For more go to Text’s website.


And more book news.  We also celebrate the newly launched publication of ‘We Need To Talk About Norman: New Zealand’s Lost Leader’ by journalist, editor and biographer, Denis Welch, who was our writer-in-residence in 2013 (A recent interview on RNZ can be heard here). 

The book traces the impact and lost potential of Prime Minister Norman Kirk’s brief time in office in 1970s New Zealand.  You can read more about this on the Randell Cottage Website.


Previous resident James Norcliffe released his eleventh poetry collection, ‘Letter to ‘Oumuamua’, in February, this year, following his recent receipt of the prestigious Prime Minister’s Award for Literary Achievement in Poetry. 

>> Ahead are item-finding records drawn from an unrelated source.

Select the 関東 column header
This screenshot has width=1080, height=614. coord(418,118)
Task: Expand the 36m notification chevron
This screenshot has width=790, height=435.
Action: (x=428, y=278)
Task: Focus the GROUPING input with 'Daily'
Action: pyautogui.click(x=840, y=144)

In this wry and witty collection – addressed to the first interstellar object ever to be detected in our solar system – Norcliffe applies a cool, clear eye to human life on ‘Earth’. Our foibles and absurdities are laid bare, but so too is the human capacity for love, desire, sorrow and regret. 


Book cover with an illustration of a red-roofed cottage sitting in green hills. There is a bird flying above the cottageTHERE IS STILL ‘ROOM TO WRITE’

The Trust’s publication marking 20 years of Randell Cottage writers, Room to Write, is now available. The book was edited by Linda Burgess and Maggie Rainey-Smith, with translation by Jean Anderson and Myreille Pawliez. Since 2002, 40 writers from France and Aotearoa New Zealand have made Randell Cottage their home while they wrote.

To celebrate, the Trust with the support of the Embassy of France and Wellington NZ has commissioned the book asking the writers for contributions that spring from the idea of ‘looking back’.  All the work is presented in English and French, with introductory essays by Dame Fiona Kidman and Beverley Randell Price.

Copies are available from all good bookstores and online providers including Good BooksAotearoa Books, and Unity Books.



Your committee is working hard to organise this year’s Open Day at the Cottage.  Mark in your diaries the 28th of October from 1.00PM. Please note that this year it will be a Saturday – differs from the usual Sundays. As usual it will be part of Wellington Heritage Week.